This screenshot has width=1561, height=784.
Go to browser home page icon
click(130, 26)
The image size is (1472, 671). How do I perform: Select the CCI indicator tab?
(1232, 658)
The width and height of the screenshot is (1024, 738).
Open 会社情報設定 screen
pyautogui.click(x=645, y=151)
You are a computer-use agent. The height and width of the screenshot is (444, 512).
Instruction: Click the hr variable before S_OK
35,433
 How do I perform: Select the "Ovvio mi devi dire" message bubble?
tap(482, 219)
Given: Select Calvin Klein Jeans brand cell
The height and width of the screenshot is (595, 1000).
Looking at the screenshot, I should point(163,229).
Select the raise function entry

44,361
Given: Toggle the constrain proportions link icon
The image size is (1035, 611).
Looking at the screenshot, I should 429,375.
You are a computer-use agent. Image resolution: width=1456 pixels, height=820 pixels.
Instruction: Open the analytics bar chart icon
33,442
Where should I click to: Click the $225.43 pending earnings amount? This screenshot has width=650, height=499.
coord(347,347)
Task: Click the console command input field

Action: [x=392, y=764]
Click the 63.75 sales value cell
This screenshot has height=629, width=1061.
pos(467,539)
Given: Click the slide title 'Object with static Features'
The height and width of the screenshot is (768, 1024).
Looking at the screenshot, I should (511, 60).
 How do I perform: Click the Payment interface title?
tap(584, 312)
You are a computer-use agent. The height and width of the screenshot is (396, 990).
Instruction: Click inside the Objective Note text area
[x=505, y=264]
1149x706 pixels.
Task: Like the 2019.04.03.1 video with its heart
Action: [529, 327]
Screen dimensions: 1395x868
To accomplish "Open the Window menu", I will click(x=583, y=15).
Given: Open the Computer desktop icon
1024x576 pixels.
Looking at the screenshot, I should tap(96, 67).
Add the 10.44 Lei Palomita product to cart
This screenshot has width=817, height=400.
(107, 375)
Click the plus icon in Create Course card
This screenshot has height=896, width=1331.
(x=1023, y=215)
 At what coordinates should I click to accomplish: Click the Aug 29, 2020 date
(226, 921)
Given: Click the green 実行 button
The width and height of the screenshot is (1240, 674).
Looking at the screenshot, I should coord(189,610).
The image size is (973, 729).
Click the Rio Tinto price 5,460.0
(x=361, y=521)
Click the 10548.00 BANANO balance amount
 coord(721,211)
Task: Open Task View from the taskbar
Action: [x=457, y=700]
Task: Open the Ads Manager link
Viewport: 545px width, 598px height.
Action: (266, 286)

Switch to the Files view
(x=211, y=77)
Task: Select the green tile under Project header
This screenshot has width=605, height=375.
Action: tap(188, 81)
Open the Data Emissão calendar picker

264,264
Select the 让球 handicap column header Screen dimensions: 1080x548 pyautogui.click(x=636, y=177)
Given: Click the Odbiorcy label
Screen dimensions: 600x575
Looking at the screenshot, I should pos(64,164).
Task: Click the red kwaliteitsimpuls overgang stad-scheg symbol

────────────────

WHAT THE TASK REQUIRES
Retype the entries above exactly, but only from the line containing "Add the 10.44 Lei Palomita product to cart" through the line containing "Select the 让球", both included.

SOLUTION FOR THIS TASK
Add the 10.44 Lei Palomita product to cart
This screenshot has width=817, height=400.
(107, 375)
Click the plus icon in Create Course card
This screenshot has height=896, width=1331.
(x=1023, y=215)
 At what coordinates should I click to accomplish: Click the Aug 29, 2020 date
(226, 921)
Given: Click the green 実行 button
The width and height of the screenshot is (1240, 674).
Looking at the screenshot, I should coord(189,610).
The image size is (973, 729).
Click the Rio Tinto price 5,460.0
(x=361, y=521)
Click the 10548.00 BANANO balance amount
 coord(721,211)
Task: Open Task View from the taskbar
Action: [x=457, y=700]
Task: Open the Ads Manager link
Viewport: 545px width, 598px height.
Action: (266, 286)

Switch to the Files view
(x=211, y=77)
Task: Select the green tile under Project header
This screenshot has width=605, height=375.
Action: tap(188, 81)
Open the Data Emissão calendar picker

264,264
Select the 让球 handicap column header Screen dimensions: 1080x548 pyautogui.click(x=636, y=177)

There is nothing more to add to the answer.